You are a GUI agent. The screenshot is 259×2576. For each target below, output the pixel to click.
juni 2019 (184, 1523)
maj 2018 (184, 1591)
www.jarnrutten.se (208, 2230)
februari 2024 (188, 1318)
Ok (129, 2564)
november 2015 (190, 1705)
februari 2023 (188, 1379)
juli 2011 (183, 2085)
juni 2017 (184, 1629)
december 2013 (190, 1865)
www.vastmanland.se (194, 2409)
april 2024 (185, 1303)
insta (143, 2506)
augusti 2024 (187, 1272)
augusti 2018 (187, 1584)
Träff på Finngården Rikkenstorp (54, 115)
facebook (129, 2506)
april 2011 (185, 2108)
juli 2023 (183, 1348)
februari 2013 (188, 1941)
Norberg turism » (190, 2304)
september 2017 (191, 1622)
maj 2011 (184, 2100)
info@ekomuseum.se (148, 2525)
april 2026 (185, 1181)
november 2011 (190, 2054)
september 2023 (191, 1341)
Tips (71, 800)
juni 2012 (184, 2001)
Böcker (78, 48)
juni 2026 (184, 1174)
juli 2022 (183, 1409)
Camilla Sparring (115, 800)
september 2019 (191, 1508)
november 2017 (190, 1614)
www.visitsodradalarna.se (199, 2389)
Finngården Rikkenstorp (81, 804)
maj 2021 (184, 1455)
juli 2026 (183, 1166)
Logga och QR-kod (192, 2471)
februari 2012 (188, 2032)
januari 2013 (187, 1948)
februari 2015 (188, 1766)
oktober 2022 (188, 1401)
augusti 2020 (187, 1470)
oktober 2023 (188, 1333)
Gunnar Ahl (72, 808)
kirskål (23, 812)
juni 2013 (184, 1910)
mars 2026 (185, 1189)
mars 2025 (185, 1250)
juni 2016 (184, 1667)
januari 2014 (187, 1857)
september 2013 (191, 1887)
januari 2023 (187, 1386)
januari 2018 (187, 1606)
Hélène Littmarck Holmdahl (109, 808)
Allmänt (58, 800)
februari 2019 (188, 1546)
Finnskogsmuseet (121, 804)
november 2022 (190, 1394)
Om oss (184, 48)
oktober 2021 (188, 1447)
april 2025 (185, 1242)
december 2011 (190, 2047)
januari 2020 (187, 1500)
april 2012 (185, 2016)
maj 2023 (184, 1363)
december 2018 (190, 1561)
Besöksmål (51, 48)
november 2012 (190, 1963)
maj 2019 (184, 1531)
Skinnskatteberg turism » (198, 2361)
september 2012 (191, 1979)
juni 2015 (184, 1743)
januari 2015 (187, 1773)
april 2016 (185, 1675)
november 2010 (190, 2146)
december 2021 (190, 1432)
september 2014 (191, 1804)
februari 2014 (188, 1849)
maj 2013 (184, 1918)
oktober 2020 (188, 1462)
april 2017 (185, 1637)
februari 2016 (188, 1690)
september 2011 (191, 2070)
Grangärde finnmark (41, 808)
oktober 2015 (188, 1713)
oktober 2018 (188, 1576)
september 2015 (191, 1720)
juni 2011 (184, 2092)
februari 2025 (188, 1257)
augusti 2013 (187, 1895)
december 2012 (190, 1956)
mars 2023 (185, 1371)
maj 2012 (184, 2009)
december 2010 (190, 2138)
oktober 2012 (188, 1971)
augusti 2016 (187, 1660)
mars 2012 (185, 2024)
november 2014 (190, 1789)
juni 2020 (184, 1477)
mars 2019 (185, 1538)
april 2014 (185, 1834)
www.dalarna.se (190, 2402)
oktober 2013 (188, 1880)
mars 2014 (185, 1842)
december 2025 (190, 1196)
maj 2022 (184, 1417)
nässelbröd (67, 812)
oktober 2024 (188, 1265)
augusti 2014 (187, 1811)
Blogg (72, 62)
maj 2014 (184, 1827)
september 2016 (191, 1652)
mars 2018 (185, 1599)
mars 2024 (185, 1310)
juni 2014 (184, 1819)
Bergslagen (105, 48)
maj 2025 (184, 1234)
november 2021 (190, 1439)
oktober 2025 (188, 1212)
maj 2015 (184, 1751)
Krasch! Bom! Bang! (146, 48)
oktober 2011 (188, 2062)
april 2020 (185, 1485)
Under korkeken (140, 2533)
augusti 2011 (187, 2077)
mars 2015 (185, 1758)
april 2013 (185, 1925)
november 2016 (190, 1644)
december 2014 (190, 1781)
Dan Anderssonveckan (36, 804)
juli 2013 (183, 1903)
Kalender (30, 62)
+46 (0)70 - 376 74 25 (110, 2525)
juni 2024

**Task statement:** A word-for-word copy of the entries, from the first line through the line containing "december 2018 (190, 1561)", is the whole answer.

**Result:**
You are a GUI agent. The screenshot is 259×2576. For each target below, output the pixel to click.
juni 2019 (184, 1523)
maj 2018 (184, 1591)
www.jarnrutten.se (208, 2230)
februari 2024 (188, 1318)
Ok (129, 2564)
november 2015 (190, 1705)
februari 2023 (188, 1379)
juli 2011 (183, 2085)
juni 2017 (184, 1629)
december 2013 (190, 1865)
www.vastmanland.se (194, 2409)
april 2024 (185, 1303)
insta (143, 2506)
augusti 2024 (187, 1272)
augusti 2018 (187, 1584)
Träff på Finngården Rikkenstorp (54, 115)
facebook (129, 2506)
april 2011 (185, 2108)
juli 2023 (183, 1348)
februari 2013 (188, 1941)
Norberg turism » (190, 2304)
september 2017 (191, 1622)
maj 2011 (184, 2100)
info@ekomuseum.se (148, 2525)
april 2026 (185, 1181)
november 2011 (190, 2054)
september 2023 (191, 1341)
Tips (71, 800)
juni 2012 (184, 2001)
Böcker (78, 48)
juni 2026 (184, 1174)
juli 2022 (183, 1409)
Camilla Sparring (115, 800)
september 2019 (191, 1508)
november 2017 (190, 1614)
www.visitsodradalarna.se (199, 2389)
Finngården Rikkenstorp (81, 804)
maj 2021 (184, 1455)
juli 2026 (183, 1166)
Logga och QR-kod (192, 2471)
februari 2012 (188, 2032)
januari 2013 (187, 1948)
februari 2015 (188, 1766)
oktober 2022 (188, 1401)
augusti 2020 (187, 1470)
oktober 2023 (188, 1333)
Gunnar Ahl (72, 808)
kirskål (23, 812)
juni 2013 (184, 1910)
mars 2026 (185, 1189)
mars 2025 (185, 1250)
juni 2016 (184, 1667)
januari 2014 (187, 1857)
september 2013 (191, 1887)
januari 2023 (187, 1386)
januari 2018 (187, 1606)
Hélène Littmarck Holmdahl (109, 808)
Allmänt (58, 800)
februari 2019 (188, 1546)
Finnskogsmuseet (121, 804)
november 2022 (190, 1394)
Om oss (184, 48)
oktober 2021 (188, 1447)
april 2025 (185, 1242)
december 2011 (190, 2047)
januari 2020 (187, 1500)
april 2012 (185, 2016)
maj 2023 (184, 1363)
december 2018 (190, 1561)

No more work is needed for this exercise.